Other governments have also used tech measures, many of which would have been considered intrusive before the pandemic, in an attempt to combat the spread of the virus, sparking concerns from privacy advocates about potential surveillance outreach.
Bucheon says its tracking system is built on informed consent, but the city has not shared additional details about how it will seek permission from individuals.
South Korean watchdogs and media outlets have cautioned about the pace at which biometric technology is being used to manage the pandemic in the country.
“It is troubling to see government agencies and provincial authorities jumping into these biometric-based systems without proper checks in place,” said People’s Solidarity for Participatory Democracy, a major rights group.
It had previously called for measures to prevent human rights from being breached by the potential abuse of such technology.
China reports first omicron cases
China has detected its first cases of the omicron variant in two patients who had recently returned to the country from abroad, state media reported this week.
One of the two patients was identified in Tianjin, a major port city near Beijing, while staying at a quarantine facility, local authorities told the Tianjin Daily newspaper.
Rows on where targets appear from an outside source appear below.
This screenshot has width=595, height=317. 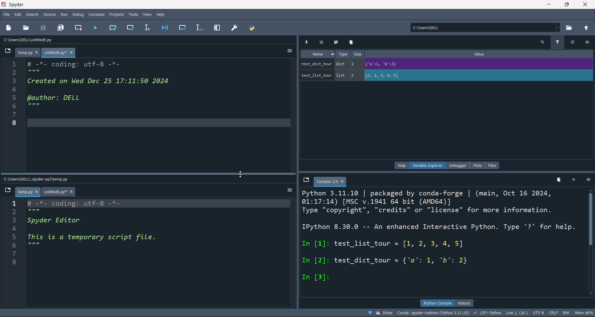 I want to click on projects, so click(x=115, y=15).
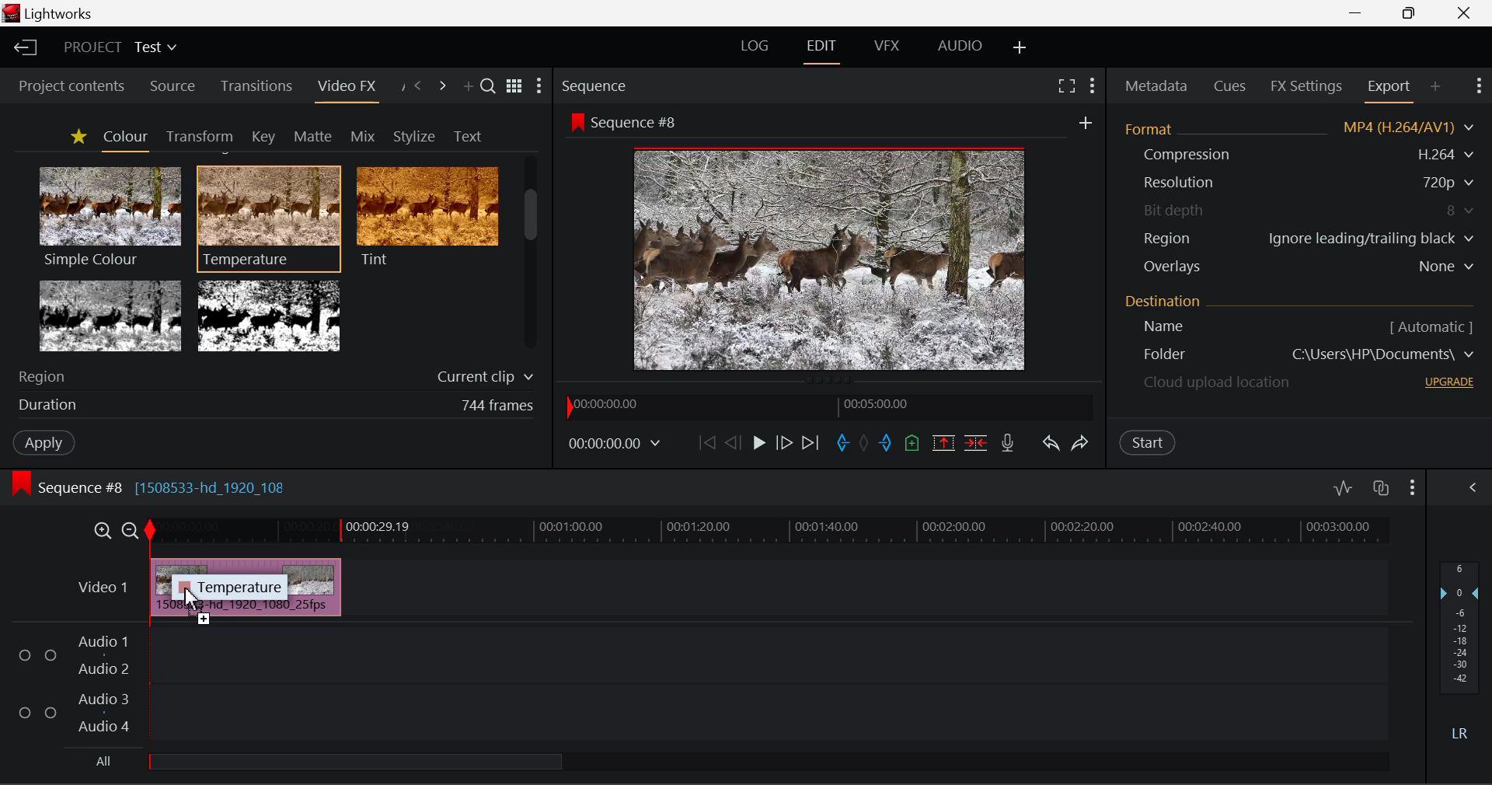 The image size is (1492, 785). I want to click on Add Layout, so click(1020, 47).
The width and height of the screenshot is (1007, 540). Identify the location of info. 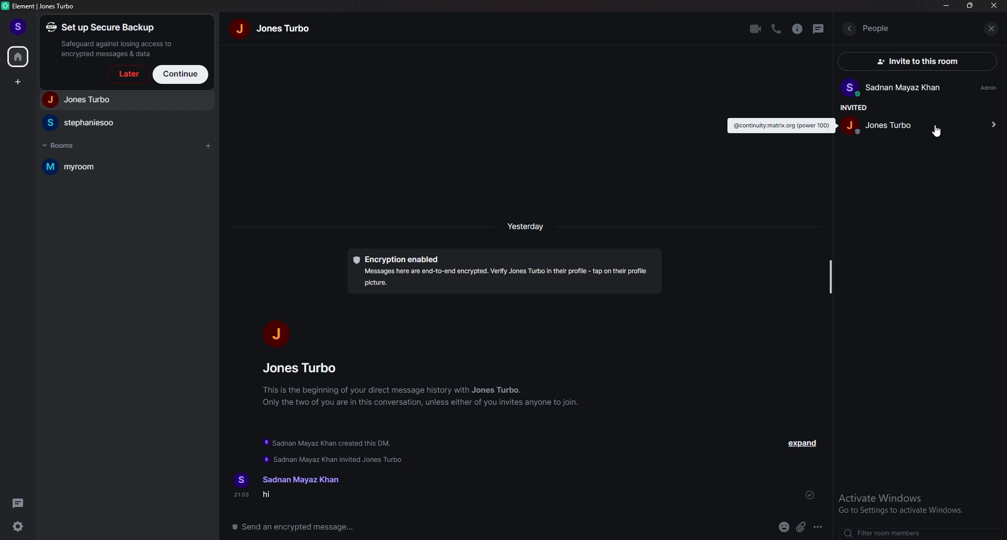
(422, 395).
A local health official said Tuesday that the patient, who has been transferred to a designated hospital for covid treatment, does not have a cough or a fever.
China is one of the last countries maintaining a zero-covid policy, and Beijing requires all inbound travelers to quarantine for two to three weeks and to undergo repeated testing.
Authorities from the southern city of Guangzhou reported one case of the omicron variant Tuesday. The patient was a 67-year-old man who tested positive while under home quarantine; he had already completed two weeks of quarantine in dedicated facilities in Shanghai and was allowed to fly to Guangzhou on Saturday.
Wu Hao, a public health expert who advises the central government on coronavirus policies, insisted that China is “very safe,” given that the two cases had minimal contact with the general population.
“The omicron variant fundamentally is still a coronavirus, and the pattern with which it spreads is similar to past coronaviruses,” Wu said in an interview with Beijing Daily. “So the conventional methods of protection are still effective.”
Since early 2020, China has shuttered its doors to most foreigners while strictly managing the movement of citizens returning home. Most reported cases since the virus was first detected in Wuhan have been traced to overseas returnees, the government claims.
China is battling a spate of cases in Zhejiang province, where around 200 infections have been detected since last week. To clamp down on the spread of the virus, regional travel restrictions will be in place until March 2022, according to provincial officials.